Beijing plans to put the system, known as cap-and-trade, into place in 2017 as part of measures aimed to address climate change in cooperation with the U.S. and others.
A joint statement to be released following Friday's summit between President Obama and his Chinese counterpart, Xi Jinping, aims to flesh out how their two countries plan to achieve targets for cutting emissions set at a bilateral summit in Beijing last year.
Word of Beijing's intentions was first reported by The New York Times, the Los Angeles Tmes and the Reuters news service.
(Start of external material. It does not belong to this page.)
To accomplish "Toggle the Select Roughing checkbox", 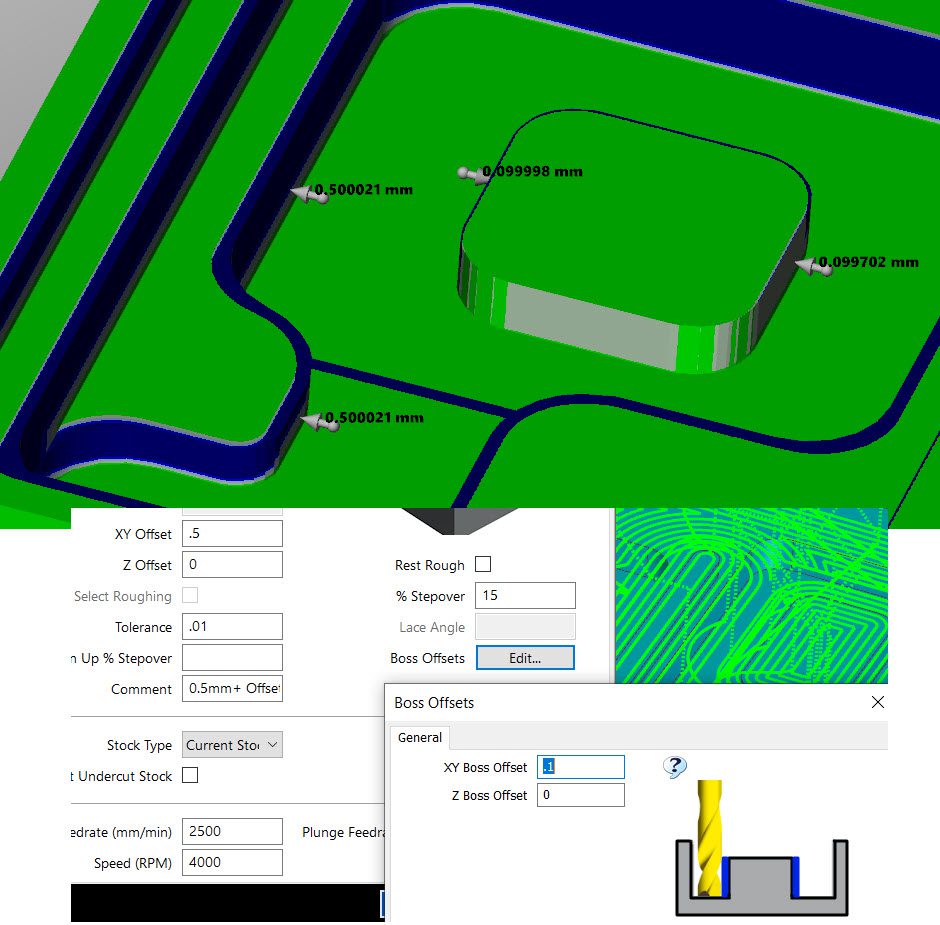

The officials, who spoke on condition of anonymity so they wouldn't pre-empt China's official announcement, said it's hoped the announcement will give impetus to a broader global treaty on climate change at a Paris conference in December.
The announcement will also cover components of the cap-and-trade strategy, including the individual sectors covered under the plan, which range from power production to papermaking, the officials said. Those sectors produce "a substantial percentage of China's climate pollution," one official said.
Cap-and-trade sets an annual limit on the amount of pollution that can be produced, then requires firms to obtain permission to pollute by purchasing credits from less polluting industries.
Other parts of China's announcement will include prioritizing low-carbon and efficient electricity production.
Under last year's groundbreaking agreement, Obama set a goal to cut U.S. emissions between 26 percent and 28 percent by 2025, compared with 2005 levels.
China, the world's biggest polluter, relies heavily on coal for power generation. It will set a target for its emissions to peak by about 2030 or earlier, after which they would then start falling. That marks an unprecedented step for Beijing, which has been reluctant to be boxed in on climate by the global community.
The European Union has also said it would cut its emissions 40 percent by 2030, compared with 1990 levels. Taken together, the U.S, China and the EU account for more than half of global emissions.
Friday's announcement will also commit Beijing and Washington to aligning their views on key negotiating positions at Paris, along with providing greater funding for research and development on low-carbon technologies and financial assistance to help poor countries build low-pollution infrastructure.
China, one of the world's biggest builders of infrastructure, will also offer a "very substantial financial commitment" to help poor nations transition to low-pollution technologies, the U.S. officials said, without releasing the exact figure.
Three decades of breakneck economic growth have left China's cities clogged in dense smog and sent cancer rates soaring. That's prompted it to drop its insistence that developed nations bear most of the responsibility for reducing carbon emissions, producing a rare area of cooperation with Washington.
Lu Kong, the spokesman for Xi's delegation, declined to discuss the joint statement, but said climate change was "an area where China and the U.S. could work together and we did make some good progress in our joint efforts.
"Maybe this time we could make further progress in demonstrating to the outside world at large that China and the U.S. are committed to further efforts in dealing with climate change in a comprehensive way," Lu said.